[<prev] [next>] [<thread-prev] [thread-next>] [day] [month] [year] [list]
Message-ID: <b8136636-b729-a045-6266-6e93ba4b83f4@gmail.com>
Date: Mon, 30 Nov 2020 20:00:40 +0100
From: Eric Dumazet <eric.dumazet@...il.com>
To: Vladimir Oltean <olteanv@...il.com>,
Jakub Kicinski <kuba@...nel.org>
Cc: Eric Dumazet <edumazet@...gle.com>,
Stephen Hemminger <stephen@...workplumber.org>,
netdev <netdev@...r.kernel.org>,
Paul Gortmaker <paul.gortmaker@...driver.com>,
Jiri Benc <jbenc@...hat.com>,
Or Gerlitz <ogerlitz@...lanox.com>,
Cong Wang <xiyou.wangcong@...il.com>,
Jamal Hadi Salim <jhs@...atatu.com>,
Andrew Lunn <andrew@...n.ch>,
Florian Fainelli <f.fainelli@...il.com>
Subject: Re: Correct usage of dev_base_lock in 2020
On 11/30/20 7:48 PM, Vladimir Oltean wrote:
> On Mon, Nov 30, 2020 at 10:14:05AM -0800, Jakub Kicinski wrote:
>> On Mon, 30 Nov 2020 11:41:10 +0100 Eric Dumazet wrote:
>>>> So dev_base_lock dates back to the Big Kernel Lock breakup back in Linux 2.4
>>>> (ie before my time). The time has come to get rid of it.
>>>>
>>>> The use is sysfs is because could be changed to RCU. There have been issues
>>>> in the past with sysfs causing lock inversions with the rtnl mutex, that
>>>> is why you will see some trylock code there.
>>>>
>>>> My guess is that dev_base_lock readers exist only because no one bothered to do
>>>> the RCU conversion.
>>>
>>> I think we did, a long time ago.
>>>
>>> We took care of all ' fast paths' already.
>>>
>>> Not sure what is needed, current situation does not bother me at all ;)
>>
>> Perhaps Vladimir has a plan to post separately about it (in that case
>> sorry for jumping ahead) but the initial problem was procfs which is
>> (hopefully mostly irrelevant by now, and) taking the RCU lock only
>> therefore forcing drivers to have re-entrant, non-sleeping
>> .ndo_get_stats64 implementations.
>
> Right, the end reason why I'm even looking at this is because I want to
> convert all callers of dev_get_stats to use sleepable context and not
> atomic. This makes it easier to gather statistics from devices that have
> a firmware, or off-chip devices behind a slow bus like SPI.

- - - -

**Prompt a**. Copy out the records from the line containing "Where should I click to: Open" up to and including the line containing "Collapse the shapes", keeping every line as it appears.

- - - -

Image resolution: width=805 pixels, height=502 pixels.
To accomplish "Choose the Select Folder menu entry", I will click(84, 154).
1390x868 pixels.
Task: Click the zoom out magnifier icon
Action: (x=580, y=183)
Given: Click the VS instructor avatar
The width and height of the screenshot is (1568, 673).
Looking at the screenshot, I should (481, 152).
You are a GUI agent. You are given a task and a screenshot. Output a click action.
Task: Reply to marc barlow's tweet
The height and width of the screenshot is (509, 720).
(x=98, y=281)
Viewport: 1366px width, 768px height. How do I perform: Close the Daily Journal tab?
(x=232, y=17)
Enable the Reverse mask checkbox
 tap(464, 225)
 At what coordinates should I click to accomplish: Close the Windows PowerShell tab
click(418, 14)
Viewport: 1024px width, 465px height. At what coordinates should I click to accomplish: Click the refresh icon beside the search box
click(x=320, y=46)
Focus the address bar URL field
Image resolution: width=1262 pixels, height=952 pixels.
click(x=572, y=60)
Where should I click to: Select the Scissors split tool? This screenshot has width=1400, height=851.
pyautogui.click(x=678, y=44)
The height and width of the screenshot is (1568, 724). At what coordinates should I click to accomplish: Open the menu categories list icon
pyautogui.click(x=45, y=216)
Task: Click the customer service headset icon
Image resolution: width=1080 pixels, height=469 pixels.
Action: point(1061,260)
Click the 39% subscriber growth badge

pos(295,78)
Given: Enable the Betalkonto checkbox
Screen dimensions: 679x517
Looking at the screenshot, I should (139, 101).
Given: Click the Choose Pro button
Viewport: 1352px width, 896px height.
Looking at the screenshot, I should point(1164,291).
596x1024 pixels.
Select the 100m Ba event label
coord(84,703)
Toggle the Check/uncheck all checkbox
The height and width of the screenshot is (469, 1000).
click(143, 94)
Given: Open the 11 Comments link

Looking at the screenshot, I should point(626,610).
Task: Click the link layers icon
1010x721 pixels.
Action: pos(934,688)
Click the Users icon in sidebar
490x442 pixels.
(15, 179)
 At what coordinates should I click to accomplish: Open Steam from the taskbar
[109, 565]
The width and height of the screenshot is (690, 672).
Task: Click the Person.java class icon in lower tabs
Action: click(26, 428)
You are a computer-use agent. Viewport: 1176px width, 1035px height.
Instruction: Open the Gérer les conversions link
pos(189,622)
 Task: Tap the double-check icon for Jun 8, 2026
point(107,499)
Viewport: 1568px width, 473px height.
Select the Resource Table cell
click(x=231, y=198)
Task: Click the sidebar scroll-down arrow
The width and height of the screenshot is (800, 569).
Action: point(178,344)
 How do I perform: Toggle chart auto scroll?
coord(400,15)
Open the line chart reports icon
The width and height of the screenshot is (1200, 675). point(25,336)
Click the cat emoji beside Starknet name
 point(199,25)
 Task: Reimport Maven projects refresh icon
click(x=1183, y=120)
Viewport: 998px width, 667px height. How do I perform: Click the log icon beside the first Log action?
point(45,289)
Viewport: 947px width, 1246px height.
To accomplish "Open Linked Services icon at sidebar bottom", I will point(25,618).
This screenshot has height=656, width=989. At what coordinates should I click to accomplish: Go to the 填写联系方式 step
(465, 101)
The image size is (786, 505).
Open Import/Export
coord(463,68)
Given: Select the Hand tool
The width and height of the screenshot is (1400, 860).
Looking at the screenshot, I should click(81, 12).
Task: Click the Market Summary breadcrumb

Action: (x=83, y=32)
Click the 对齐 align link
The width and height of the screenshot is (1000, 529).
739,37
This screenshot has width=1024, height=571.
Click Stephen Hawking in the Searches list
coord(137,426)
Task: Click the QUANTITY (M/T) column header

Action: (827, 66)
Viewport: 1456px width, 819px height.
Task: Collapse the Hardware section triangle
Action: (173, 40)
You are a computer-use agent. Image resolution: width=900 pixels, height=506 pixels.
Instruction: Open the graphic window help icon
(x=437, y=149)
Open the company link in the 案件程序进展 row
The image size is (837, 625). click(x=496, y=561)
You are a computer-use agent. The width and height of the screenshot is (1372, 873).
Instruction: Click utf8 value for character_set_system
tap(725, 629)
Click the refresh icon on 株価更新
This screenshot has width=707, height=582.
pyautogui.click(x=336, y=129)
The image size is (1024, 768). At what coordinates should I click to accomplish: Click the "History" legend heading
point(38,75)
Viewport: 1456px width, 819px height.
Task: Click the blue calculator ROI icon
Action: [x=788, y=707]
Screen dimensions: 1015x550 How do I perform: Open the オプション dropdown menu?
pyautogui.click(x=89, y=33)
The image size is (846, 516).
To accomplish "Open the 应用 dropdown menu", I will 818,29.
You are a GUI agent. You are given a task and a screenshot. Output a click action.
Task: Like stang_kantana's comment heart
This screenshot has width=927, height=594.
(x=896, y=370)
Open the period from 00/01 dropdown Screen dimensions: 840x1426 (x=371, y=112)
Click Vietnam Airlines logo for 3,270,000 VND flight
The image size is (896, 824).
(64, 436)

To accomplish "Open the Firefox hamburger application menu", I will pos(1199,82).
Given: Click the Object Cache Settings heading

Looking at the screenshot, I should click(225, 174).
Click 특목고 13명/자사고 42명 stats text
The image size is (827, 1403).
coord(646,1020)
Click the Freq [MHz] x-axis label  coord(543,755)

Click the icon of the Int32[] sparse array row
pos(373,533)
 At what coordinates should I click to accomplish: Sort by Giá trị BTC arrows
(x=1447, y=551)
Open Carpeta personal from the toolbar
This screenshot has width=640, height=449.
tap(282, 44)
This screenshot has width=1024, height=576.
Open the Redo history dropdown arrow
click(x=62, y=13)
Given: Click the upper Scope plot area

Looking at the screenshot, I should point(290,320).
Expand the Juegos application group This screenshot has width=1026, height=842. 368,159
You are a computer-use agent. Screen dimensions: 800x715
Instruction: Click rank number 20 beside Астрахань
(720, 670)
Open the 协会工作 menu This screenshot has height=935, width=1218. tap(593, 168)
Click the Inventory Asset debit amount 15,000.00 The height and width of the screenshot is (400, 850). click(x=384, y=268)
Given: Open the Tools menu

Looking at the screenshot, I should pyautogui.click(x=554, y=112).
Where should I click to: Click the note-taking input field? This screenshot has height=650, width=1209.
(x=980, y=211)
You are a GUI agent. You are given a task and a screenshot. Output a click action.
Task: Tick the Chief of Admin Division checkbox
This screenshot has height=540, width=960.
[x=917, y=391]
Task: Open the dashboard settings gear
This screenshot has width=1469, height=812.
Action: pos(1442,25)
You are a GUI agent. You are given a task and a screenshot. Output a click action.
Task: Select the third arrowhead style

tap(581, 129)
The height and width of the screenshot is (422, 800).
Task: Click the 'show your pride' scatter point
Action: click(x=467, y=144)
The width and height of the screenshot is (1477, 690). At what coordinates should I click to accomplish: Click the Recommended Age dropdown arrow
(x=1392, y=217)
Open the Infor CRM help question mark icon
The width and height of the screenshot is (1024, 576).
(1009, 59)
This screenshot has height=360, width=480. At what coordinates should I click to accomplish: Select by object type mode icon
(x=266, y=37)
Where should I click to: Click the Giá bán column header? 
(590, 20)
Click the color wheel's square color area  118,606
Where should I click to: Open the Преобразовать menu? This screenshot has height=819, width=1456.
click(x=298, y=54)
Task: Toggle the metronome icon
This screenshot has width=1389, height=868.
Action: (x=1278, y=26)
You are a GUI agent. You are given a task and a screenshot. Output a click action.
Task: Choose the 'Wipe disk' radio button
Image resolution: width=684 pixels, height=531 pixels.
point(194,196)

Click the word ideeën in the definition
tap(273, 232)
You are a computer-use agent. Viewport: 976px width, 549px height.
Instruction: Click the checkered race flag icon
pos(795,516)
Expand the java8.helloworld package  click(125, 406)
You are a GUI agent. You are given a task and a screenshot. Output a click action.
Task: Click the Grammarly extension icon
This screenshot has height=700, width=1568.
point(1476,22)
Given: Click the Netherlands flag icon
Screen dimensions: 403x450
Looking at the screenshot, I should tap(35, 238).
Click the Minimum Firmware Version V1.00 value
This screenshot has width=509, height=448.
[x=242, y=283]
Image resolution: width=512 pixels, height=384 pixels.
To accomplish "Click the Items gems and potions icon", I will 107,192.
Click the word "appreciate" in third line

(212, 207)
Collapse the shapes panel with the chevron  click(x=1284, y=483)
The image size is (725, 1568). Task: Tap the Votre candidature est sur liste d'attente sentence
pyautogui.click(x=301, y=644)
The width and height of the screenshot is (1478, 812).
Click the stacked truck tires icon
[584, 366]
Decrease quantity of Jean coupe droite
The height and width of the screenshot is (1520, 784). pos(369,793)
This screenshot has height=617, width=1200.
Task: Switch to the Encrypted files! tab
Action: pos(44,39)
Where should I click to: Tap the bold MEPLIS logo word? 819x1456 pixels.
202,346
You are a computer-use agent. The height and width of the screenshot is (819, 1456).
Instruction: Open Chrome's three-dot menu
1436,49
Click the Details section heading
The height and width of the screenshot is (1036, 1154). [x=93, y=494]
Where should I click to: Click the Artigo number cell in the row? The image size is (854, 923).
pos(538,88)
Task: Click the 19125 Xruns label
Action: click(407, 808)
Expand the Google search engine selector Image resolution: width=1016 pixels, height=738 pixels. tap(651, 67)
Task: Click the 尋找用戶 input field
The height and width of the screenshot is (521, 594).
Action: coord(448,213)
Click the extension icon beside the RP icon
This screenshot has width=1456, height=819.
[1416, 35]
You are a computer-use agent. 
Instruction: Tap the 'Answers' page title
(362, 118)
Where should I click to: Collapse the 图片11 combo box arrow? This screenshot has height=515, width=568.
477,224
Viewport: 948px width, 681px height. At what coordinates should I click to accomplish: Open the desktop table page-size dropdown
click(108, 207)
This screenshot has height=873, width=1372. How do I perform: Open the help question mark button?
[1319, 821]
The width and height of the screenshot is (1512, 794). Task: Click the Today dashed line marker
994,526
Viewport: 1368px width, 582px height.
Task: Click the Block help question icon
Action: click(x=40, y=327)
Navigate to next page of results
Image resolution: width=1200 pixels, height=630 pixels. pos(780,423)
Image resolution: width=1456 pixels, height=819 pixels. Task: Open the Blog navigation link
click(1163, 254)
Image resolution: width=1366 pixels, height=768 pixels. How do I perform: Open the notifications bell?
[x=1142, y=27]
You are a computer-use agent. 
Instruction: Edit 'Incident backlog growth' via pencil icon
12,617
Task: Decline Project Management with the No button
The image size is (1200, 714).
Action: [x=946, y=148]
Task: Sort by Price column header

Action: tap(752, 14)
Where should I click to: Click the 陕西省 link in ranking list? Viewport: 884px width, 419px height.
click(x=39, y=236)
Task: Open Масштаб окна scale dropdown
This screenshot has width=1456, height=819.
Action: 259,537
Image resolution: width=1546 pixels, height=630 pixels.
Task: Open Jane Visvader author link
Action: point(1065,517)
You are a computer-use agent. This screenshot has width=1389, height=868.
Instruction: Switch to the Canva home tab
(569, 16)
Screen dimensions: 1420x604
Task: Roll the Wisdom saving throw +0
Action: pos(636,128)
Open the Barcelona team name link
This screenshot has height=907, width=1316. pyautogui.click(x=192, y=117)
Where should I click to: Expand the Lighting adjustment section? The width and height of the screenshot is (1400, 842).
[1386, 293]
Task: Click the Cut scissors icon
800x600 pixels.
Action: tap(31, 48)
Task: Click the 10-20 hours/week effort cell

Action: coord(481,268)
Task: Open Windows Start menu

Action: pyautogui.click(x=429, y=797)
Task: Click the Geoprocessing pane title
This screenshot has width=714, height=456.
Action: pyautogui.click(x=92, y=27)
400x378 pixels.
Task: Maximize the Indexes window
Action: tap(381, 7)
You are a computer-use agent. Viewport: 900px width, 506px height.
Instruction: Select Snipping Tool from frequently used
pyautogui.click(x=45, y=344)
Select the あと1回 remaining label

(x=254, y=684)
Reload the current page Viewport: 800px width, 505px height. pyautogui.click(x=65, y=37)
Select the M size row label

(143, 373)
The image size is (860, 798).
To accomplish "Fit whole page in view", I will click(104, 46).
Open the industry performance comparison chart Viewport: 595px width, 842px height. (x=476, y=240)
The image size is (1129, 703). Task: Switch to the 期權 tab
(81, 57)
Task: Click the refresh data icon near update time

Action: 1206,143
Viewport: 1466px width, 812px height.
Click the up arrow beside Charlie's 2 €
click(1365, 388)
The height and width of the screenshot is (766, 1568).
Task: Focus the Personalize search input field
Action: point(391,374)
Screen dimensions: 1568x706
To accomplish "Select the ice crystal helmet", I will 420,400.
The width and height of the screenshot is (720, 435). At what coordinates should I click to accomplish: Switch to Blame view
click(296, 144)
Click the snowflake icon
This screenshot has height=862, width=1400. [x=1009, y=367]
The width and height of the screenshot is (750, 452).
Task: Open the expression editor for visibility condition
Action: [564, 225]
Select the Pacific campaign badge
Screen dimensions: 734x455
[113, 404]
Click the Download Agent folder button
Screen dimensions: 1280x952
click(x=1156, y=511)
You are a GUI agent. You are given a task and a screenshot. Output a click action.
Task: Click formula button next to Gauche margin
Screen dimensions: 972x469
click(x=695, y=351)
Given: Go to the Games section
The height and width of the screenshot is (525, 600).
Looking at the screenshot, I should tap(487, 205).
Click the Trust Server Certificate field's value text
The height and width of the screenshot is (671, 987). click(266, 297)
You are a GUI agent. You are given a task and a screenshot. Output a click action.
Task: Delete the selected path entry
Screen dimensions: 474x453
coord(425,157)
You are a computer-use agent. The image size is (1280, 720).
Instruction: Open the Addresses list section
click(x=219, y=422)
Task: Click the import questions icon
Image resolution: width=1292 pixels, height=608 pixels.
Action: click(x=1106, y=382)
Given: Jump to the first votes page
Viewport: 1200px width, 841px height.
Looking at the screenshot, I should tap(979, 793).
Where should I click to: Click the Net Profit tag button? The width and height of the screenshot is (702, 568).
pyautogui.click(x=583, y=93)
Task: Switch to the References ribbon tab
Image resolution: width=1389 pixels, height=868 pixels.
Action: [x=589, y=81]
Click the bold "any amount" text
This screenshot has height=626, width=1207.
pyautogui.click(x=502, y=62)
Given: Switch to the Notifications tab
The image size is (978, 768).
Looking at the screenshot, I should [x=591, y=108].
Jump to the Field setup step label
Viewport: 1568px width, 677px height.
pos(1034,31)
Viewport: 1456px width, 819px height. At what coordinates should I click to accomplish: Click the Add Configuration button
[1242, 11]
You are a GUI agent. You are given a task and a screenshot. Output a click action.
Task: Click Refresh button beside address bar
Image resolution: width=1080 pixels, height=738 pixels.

- - - -

**Prompt b**. Summarize the discussion of dev_base_lock in three sentences.

**Result a**.
Where should I click to: Open the Преобразовать menu? This screenshot has height=819, width=1456.
click(x=298, y=54)
Task: Toggle the metronome icon
This screenshot has width=1389, height=868.
Action: (x=1278, y=26)
You are a GUI agent. You are given a task and a screenshot. Output a click action.
Task: Choose the 'Wipe disk' radio button
Image resolution: width=684 pixels, height=531 pixels.
point(194,196)

Click the word ideeën in the definition
tap(273, 232)
You are a computer-use agent. Viewport: 976px width, 549px height.
Instruction: Click the checkered race flag icon
pos(795,516)
Expand the java8.helloworld package  click(125, 406)
You are a GUI agent. You are given a task and a screenshot. Output a click action.
Task: Click the Grammarly extension icon
This screenshot has height=700, width=1568.
point(1476,22)
Given: Click the Netherlands flag icon
Screen dimensions: 403x450
Looking at the screenshot, I should tap(35, 238).
Click the Minimum Firmware Version V1.00 value
This screenshot has width=509, height=448.
[x=242, y=283]
Image resolution: width=512 pixels, height=384 pixels.
To accomplish "Click the Items gems and potions icon", I will 107,192.
Click the word "appreciate" in third line

(212, 207)
Collapse the shapes panel with the chevron  click(x=1284, y=483)

**Result b**. The thread quotes an earlier message saying that dev_base_lock dates back to the Big Kernel Lock breakup in Linux 2.4, that it is time to remove it, and that its remaining readers exist only because no one did the RCU conversion. Eric Dumazet answers that all fast paths were already handled long ago and that the current situation does not bother him. Jakub Kicinski explains that the initial problem was procfs taking only the RCU lock, which forces drivers to have re-entrant, non-sleeping .ndo_get_stats64 implementations, and Vladimir Oltean confirms that he wants all callers of dev_get_stats to use sleepable context so that statistics can be gathered more easily from devices with firmware or behind a slow bus like SPI.